◆ **WHAT TO WORK ON**
In the data below, begin at the line with "Click the document" and stop after the line with "Open the 工具 menu"; output those lines exactly and no pictures.

----- EXTRACTED DATA -----

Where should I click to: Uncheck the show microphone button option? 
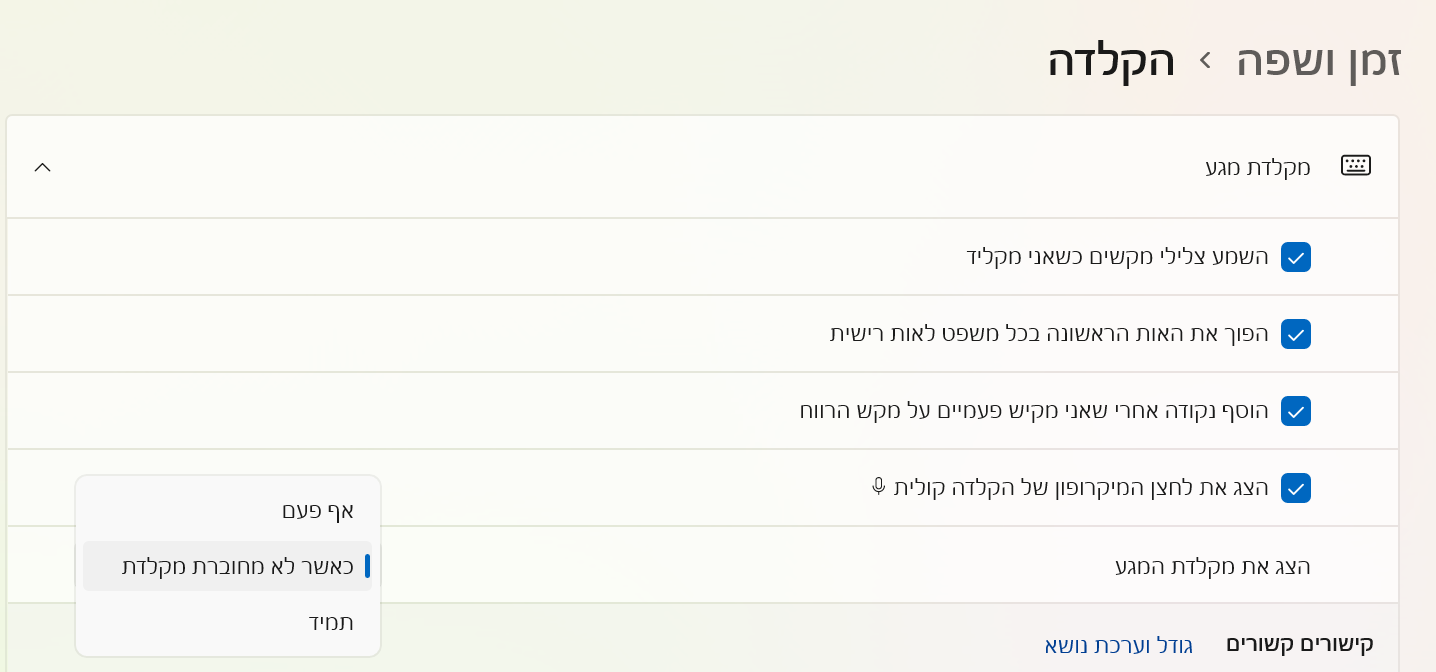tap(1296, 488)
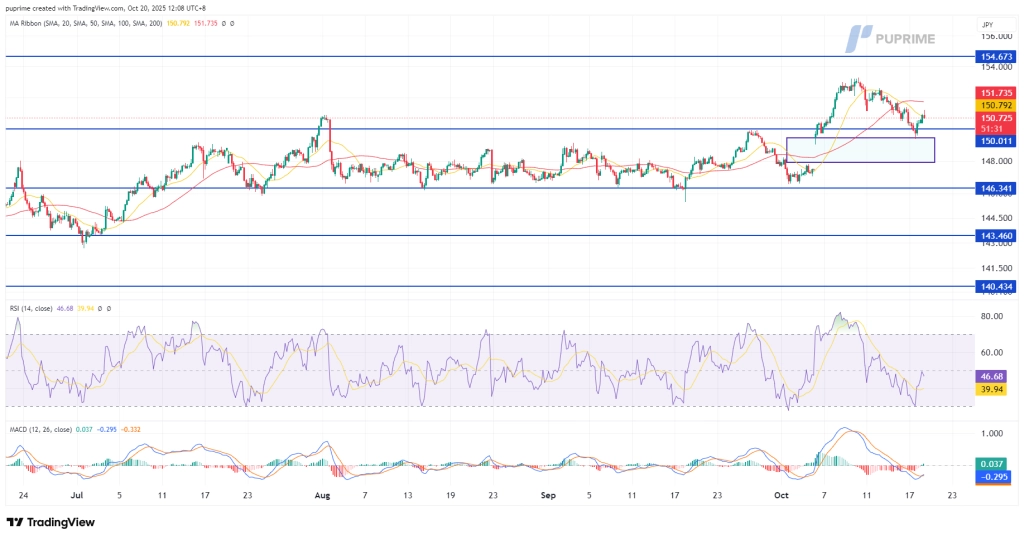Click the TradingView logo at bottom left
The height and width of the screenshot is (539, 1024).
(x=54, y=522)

-----
----- EXTRACTED DATA -----

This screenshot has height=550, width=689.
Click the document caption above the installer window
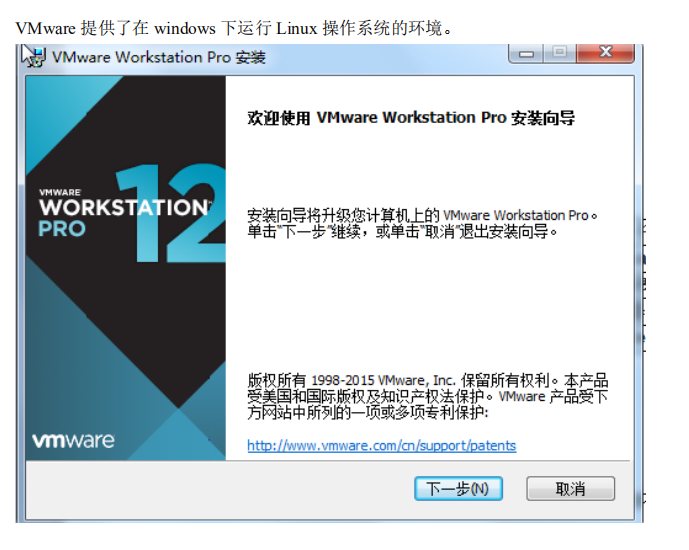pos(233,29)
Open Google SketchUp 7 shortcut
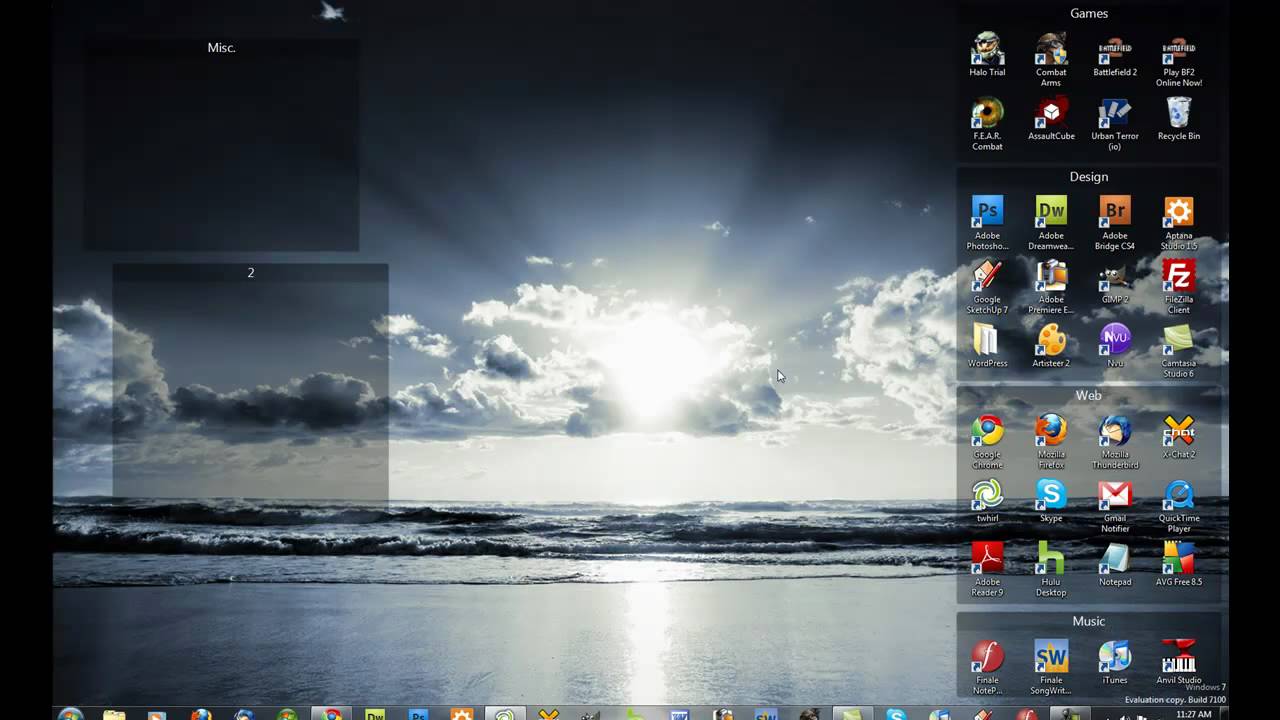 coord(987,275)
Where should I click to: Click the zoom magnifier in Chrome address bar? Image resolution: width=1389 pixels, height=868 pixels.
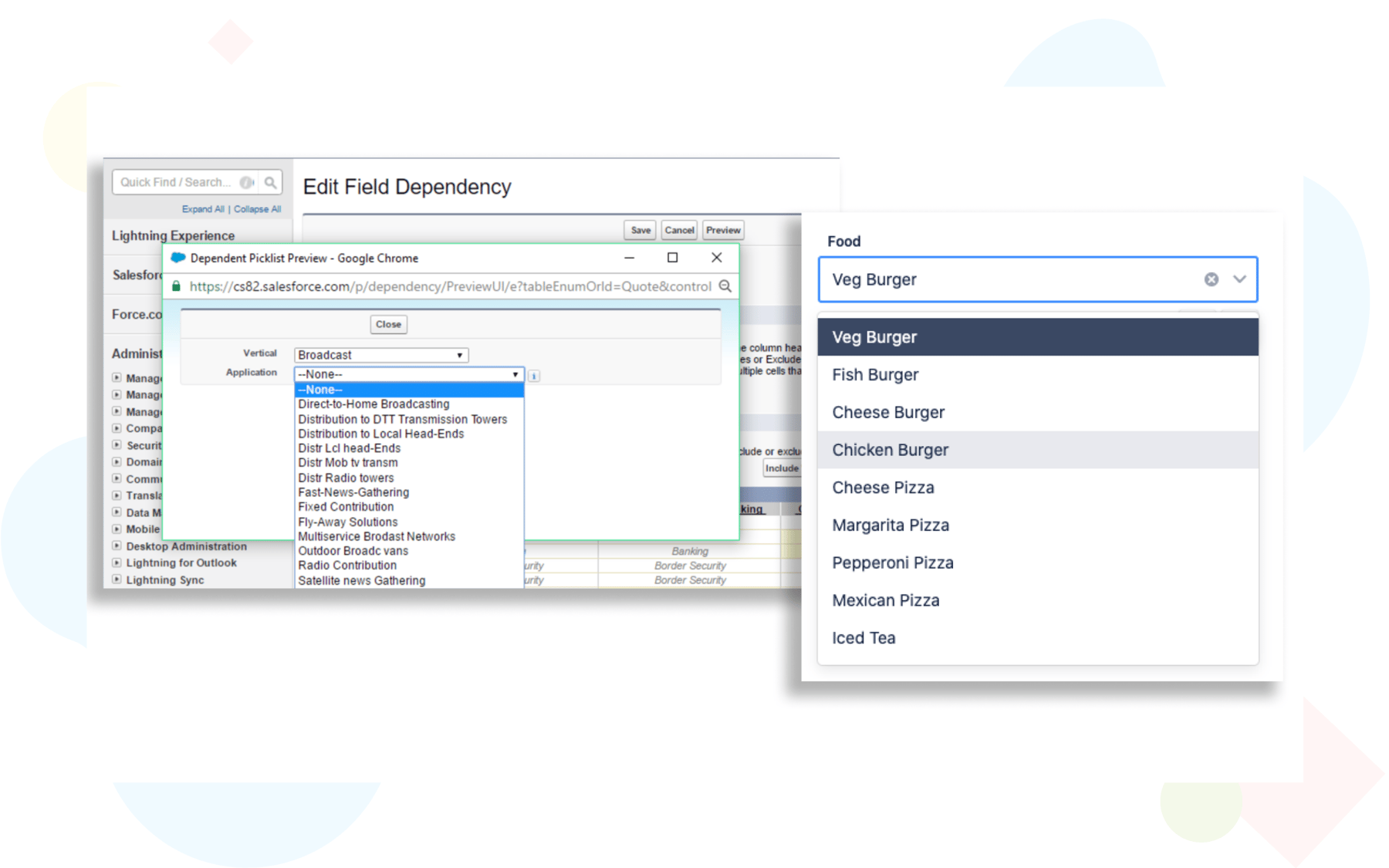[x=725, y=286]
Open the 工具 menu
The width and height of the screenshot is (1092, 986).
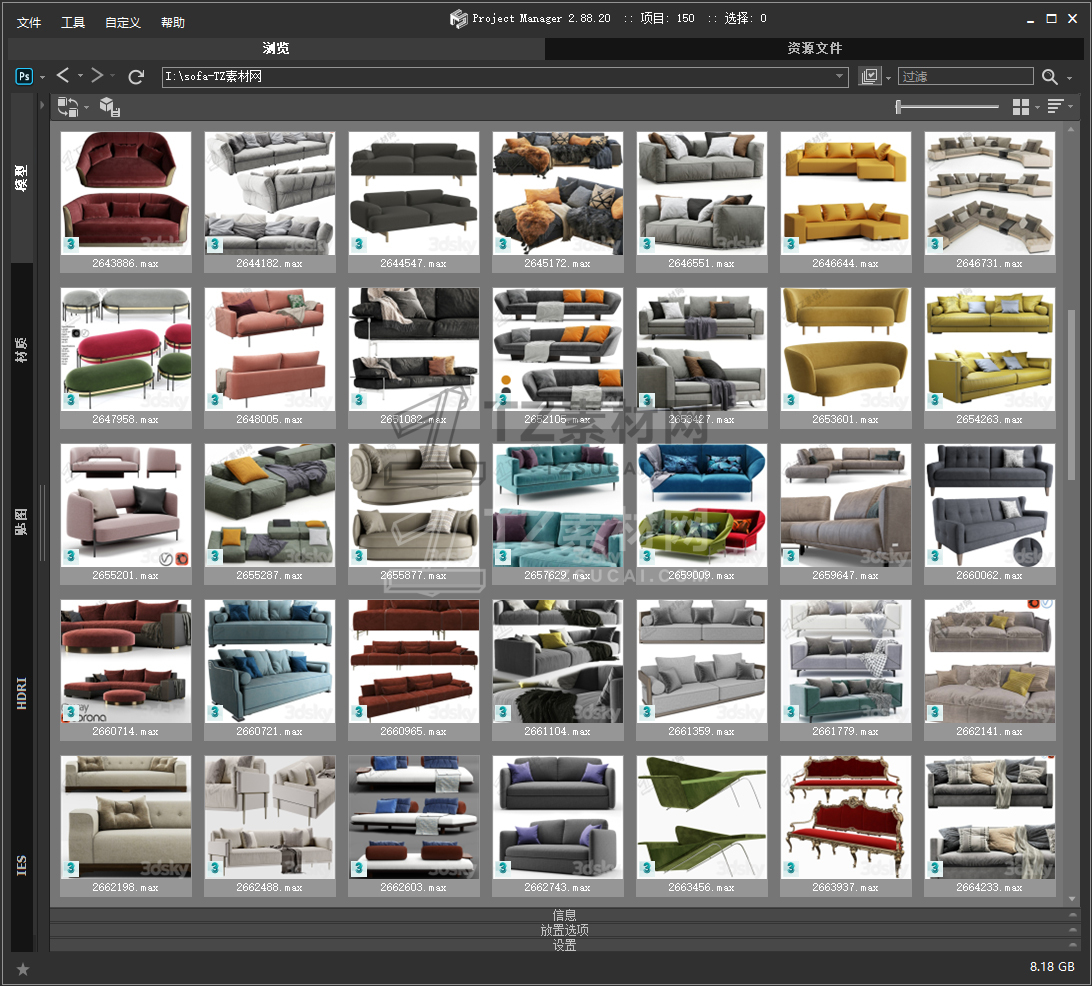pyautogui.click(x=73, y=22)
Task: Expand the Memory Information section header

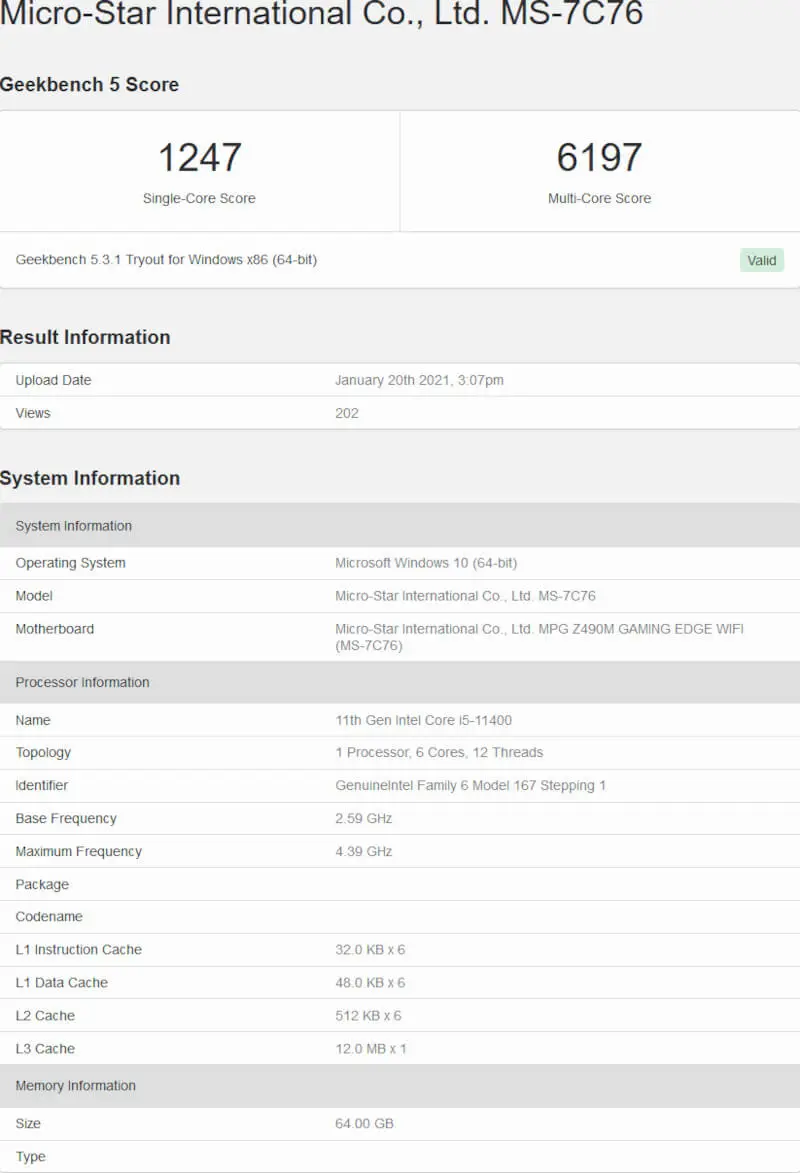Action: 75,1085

-----

◆ **ANSWER BOX**
Click the document caption above the installer window
pos(233,29)
Open Google SketchUp 7 shortcut
 coord(987,275)
Where should I click to: Click the zoom magnifier in Chrome address bar? Image resolution: width=1389 pixels, height=868 pixels.
[x=725, y=286]
Open the 工具 menu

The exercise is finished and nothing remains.